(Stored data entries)

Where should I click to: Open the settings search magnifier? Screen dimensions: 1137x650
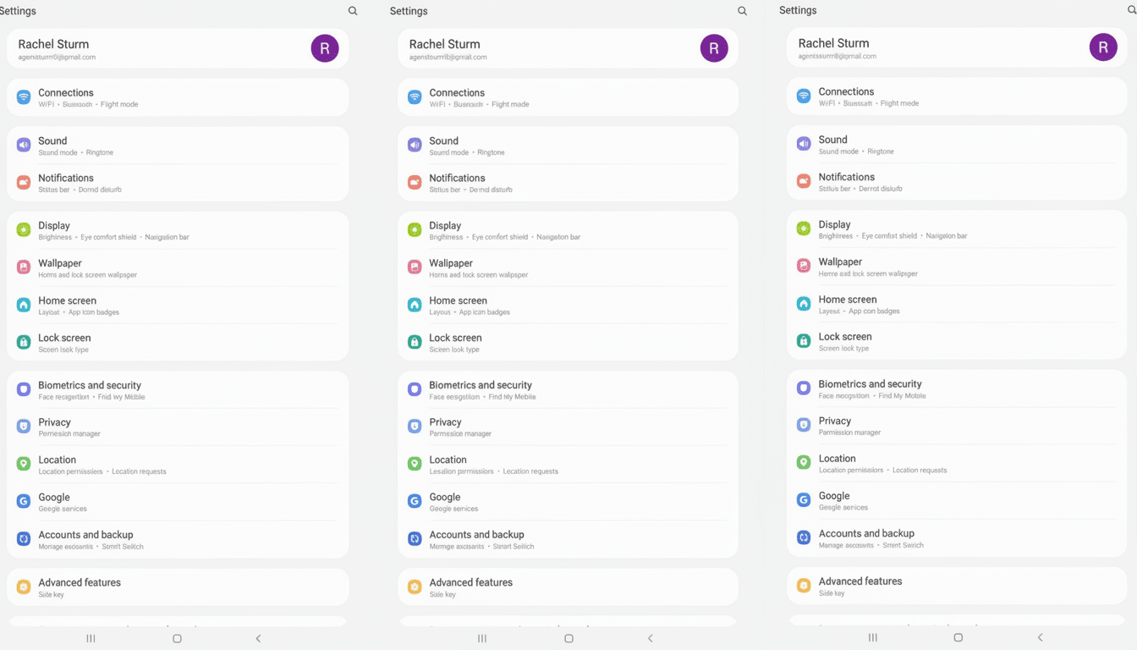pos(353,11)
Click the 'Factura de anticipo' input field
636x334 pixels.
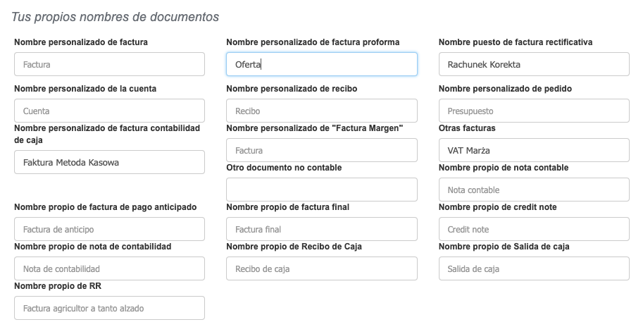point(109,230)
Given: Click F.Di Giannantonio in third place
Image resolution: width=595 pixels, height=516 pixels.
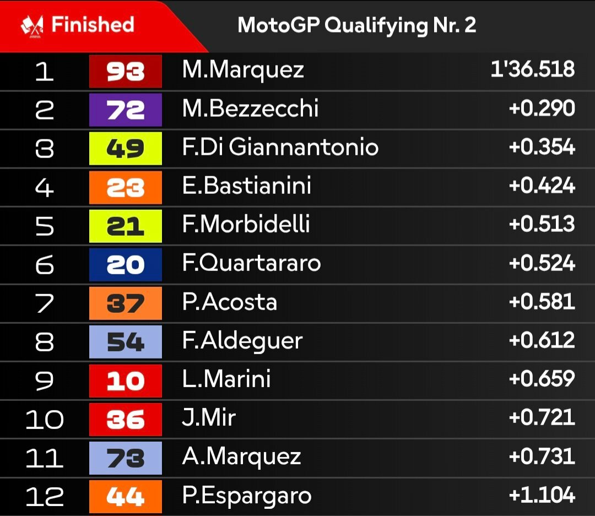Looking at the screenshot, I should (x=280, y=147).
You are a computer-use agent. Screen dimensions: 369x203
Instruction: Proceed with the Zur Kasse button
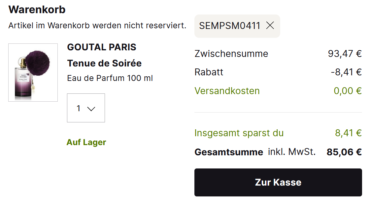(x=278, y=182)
---
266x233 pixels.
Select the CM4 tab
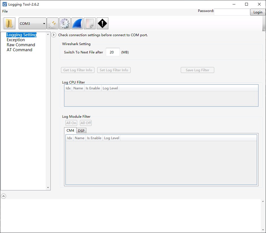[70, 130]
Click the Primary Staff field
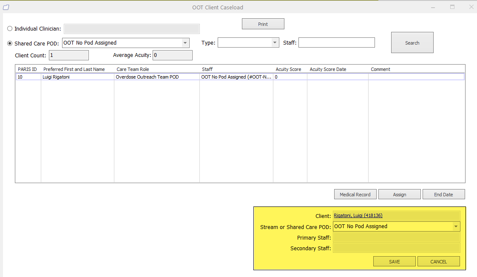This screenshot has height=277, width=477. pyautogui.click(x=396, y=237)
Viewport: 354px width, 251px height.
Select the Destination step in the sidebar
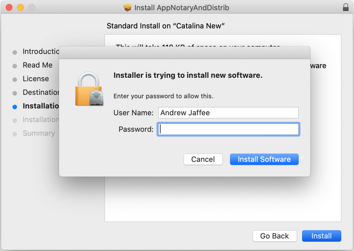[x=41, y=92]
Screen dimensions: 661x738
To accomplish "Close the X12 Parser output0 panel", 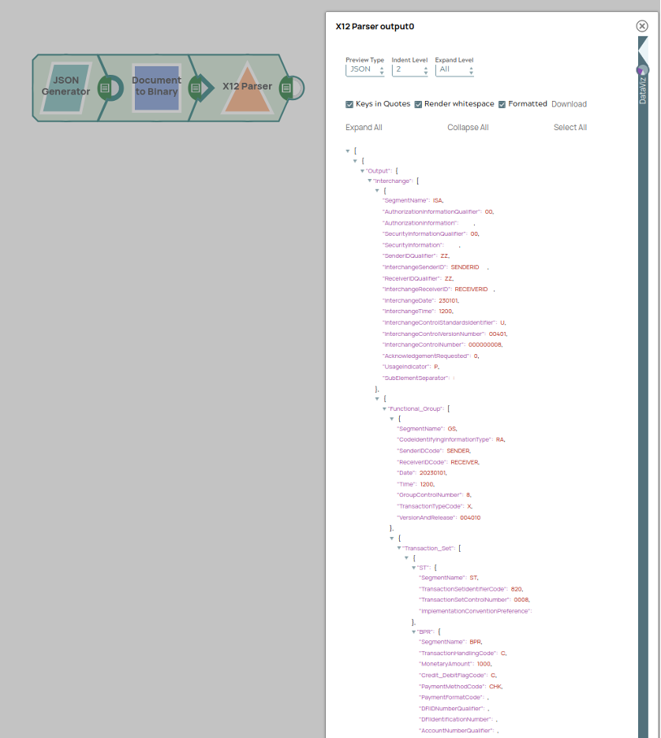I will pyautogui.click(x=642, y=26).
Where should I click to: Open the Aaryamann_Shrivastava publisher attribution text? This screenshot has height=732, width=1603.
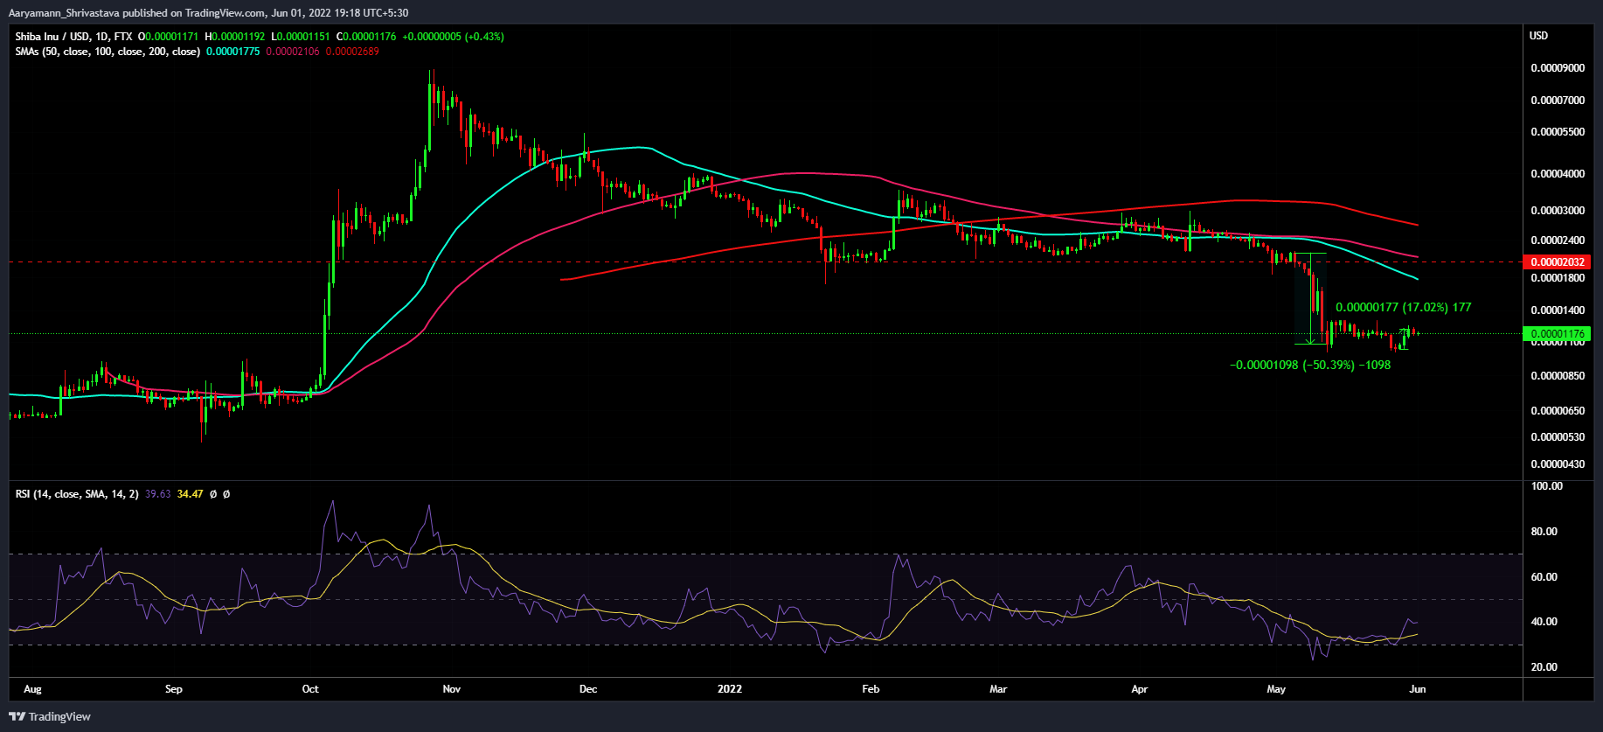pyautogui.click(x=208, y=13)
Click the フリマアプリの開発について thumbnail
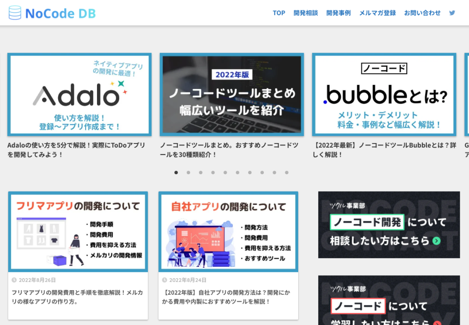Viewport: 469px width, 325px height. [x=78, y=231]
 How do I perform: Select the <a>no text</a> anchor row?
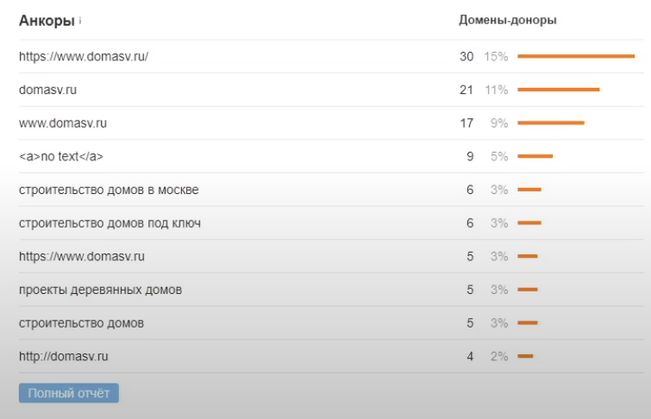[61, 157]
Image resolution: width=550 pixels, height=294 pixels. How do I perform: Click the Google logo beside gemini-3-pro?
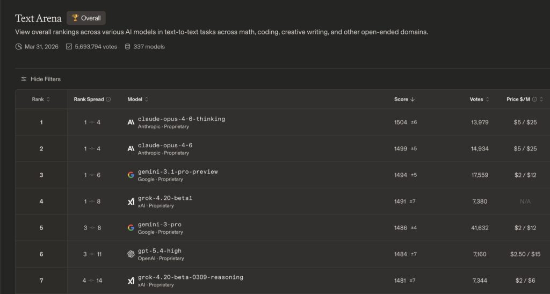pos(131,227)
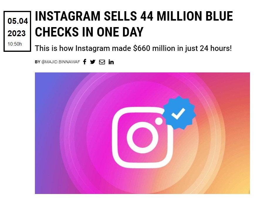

Work instructions ▸
Using the records above, return verbatim only the part that opens with the line containing "Click the Primary Staff field" and closes with the line containing "Screen dimensions: 661x738"; pictures stay out.

Result ▸
Click the Primary Staff field
This screenshot has height=277, width=477. pyautogui.click(x=396, y=237)
Viewport: 354px width, 251px height.
Select the Destination step in the sidebar
[x=41, y=92]
Screen dimensions: 661x738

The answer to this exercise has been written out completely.